The furnace accommodates standard OD 60–100 mm quartz, alumina, or silicon carbide tubes (max 800 mm usable length). Its internal chamber (360 × 815 × 555 mm W × L × H) permits horizontal placement of crucibles, boats, or substrate holders with ample clearance for gas flow uniformity. Vacuum compatibility extends from rough vacuum (10⁻² mbar) to high vacuum (10⁻⁴ mbar) when paired with optional turbomolecular pumping systems. Atmosphere control supports inert (Ar, N₂), reducing (H₂/N₂ mixtures), oxidizing (O₂-diluted air), and corrosive (NH₃, CO) gases—compatible with ASTM E29-23 for thermal calibration traceability and ISO 17025-compliant uncertainty budgets when used with NIST-traceable Type S or K thermocouples. All electrical components meet CE/EMC Directive 2014/30/EU and RoHS 2011/65/EU requirements.

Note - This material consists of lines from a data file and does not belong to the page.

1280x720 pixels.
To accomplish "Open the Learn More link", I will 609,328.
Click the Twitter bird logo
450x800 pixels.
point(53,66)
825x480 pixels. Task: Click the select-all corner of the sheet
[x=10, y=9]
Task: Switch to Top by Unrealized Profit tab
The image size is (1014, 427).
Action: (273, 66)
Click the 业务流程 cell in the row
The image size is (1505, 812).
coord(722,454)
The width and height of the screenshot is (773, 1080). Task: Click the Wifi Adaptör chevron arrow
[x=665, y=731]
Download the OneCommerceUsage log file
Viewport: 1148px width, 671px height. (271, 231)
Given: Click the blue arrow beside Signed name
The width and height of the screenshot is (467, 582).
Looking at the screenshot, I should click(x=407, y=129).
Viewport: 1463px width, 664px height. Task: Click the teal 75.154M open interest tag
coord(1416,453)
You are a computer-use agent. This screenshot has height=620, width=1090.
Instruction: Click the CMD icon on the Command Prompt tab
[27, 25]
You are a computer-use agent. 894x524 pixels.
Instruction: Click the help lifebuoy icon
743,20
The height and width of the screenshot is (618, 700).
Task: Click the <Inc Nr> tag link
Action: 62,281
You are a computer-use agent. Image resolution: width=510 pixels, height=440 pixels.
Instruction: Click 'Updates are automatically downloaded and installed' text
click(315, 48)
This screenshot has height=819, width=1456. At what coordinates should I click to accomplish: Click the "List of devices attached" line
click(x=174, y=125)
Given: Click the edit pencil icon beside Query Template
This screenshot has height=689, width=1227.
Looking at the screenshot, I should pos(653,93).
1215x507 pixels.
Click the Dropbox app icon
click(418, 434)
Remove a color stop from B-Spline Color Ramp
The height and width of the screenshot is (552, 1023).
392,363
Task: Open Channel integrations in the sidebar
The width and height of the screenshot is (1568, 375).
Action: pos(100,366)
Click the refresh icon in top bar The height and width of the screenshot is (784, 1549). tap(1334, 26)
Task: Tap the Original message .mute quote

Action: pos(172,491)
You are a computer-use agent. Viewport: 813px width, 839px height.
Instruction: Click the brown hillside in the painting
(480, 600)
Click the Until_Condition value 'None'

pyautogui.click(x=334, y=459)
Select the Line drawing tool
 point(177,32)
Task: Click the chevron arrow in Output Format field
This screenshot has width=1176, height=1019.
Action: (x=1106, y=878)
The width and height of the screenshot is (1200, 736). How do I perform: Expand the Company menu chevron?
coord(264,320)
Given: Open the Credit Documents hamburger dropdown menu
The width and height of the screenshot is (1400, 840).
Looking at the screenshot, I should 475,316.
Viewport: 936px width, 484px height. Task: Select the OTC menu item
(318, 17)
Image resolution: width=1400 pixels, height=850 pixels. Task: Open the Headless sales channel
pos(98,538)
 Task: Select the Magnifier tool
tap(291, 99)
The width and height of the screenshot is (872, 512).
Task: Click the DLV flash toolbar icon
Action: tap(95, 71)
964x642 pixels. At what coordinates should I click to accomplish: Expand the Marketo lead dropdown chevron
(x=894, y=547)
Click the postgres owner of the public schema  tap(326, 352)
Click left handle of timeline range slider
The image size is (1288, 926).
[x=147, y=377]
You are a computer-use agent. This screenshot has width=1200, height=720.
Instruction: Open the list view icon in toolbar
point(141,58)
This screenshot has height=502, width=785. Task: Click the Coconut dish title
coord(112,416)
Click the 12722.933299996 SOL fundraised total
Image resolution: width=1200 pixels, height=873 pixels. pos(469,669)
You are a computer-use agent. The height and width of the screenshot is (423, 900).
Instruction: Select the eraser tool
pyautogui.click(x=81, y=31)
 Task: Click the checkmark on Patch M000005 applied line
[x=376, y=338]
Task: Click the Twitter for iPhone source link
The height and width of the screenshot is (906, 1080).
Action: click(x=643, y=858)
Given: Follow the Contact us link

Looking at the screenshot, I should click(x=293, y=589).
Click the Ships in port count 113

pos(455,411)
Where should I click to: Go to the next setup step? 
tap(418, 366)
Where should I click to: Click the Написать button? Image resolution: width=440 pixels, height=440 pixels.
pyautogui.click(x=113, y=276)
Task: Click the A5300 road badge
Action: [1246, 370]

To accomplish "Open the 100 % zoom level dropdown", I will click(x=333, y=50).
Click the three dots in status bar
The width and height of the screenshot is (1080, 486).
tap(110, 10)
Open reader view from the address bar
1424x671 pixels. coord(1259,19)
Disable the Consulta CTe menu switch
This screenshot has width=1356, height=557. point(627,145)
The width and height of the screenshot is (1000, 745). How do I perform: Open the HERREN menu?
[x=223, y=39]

Software & Data Management

The embedded controller firmware supports 50-segment programmable ramp-soak profiles (domestic version) or 40-segment profiles (imported controller option), with dwell times configurable from 1 second to 999 hours and rate limits adjustable in 0.1℃/min increments. Real-time data—including zone temperatures, power %, alarm status, and gas flow readings (when interfaced with MFCs)—is streamed via RS-485 to host software. Optional ZHONGHUAN DataBridge™ software provides FDA 21 CFR Part 11-compliant electronic records: user-level access control, immutable audit trails, digital signature capture, and PDF/CSV report generation for IQ/OQ documentation. Historical logs are stored locally (SD card) and remotely synchronized to network drives with SHA-256 hash verification.

Applications

• Controlled-atmosphere annealing of semiconductor wafers (SiC, GaN) and thin-film solar absorbers (CIGS, perovskites).
• Vacuum pyrolysis of polymer precursors for carbon fiber or ceramic matrix composites.
• Atmospheric CVD of graphene, MoS₂, and other 2D materials on catalytic substrates.
• Thermal reduction of metal oxides (e.g., NiO → Ni, Co₃O₄ → Co) under H₂/N₂ atmospheres.
• High-temperature phase transformation studies in battery cathode materials (NMC, LFP) under argon or oxygen-controlled environments.
• Calibration of thermocouples and reference materials per ASTM E230/E220 standards.

FAQ

What vacuum level can this furnace achieve without additional pumping equipment?
The base configuration includes a mechanical rotary vane pump capable of reaching ≤5×10⁻² mbar. For high-vacuum applications (≤1×10⁻⁴ mbar), optional turbomolecular pump integration is supported via standard KF-40 flanges.
Is the furnace compatible with hydrogen gas atmospheres?
Yes—equipped with leak-tested dual-seal flanges and H₂-rated mass flow controllers (optional), it meets EN 13445-3 requirements for low-pressure hydrogen service up to 0.1 MPa partial pressure.
Can temperature uniformity be validated across all three zones?
Yes—each zone includes dedicated Type K thermocouples with independent calibration offsets; uniformity mapping (per ASTM E220) is achievable using a 5-point traversing thermocouple probe kit (sold separately).
Does the control system support remote diagnostics and firmware updates?
Yes—the RS-485 interface enables secure remote access via industrial Ethernet gateways; firmware updates are performed via signed .bin files with CRC-32 validation to prevent unauthorized modification.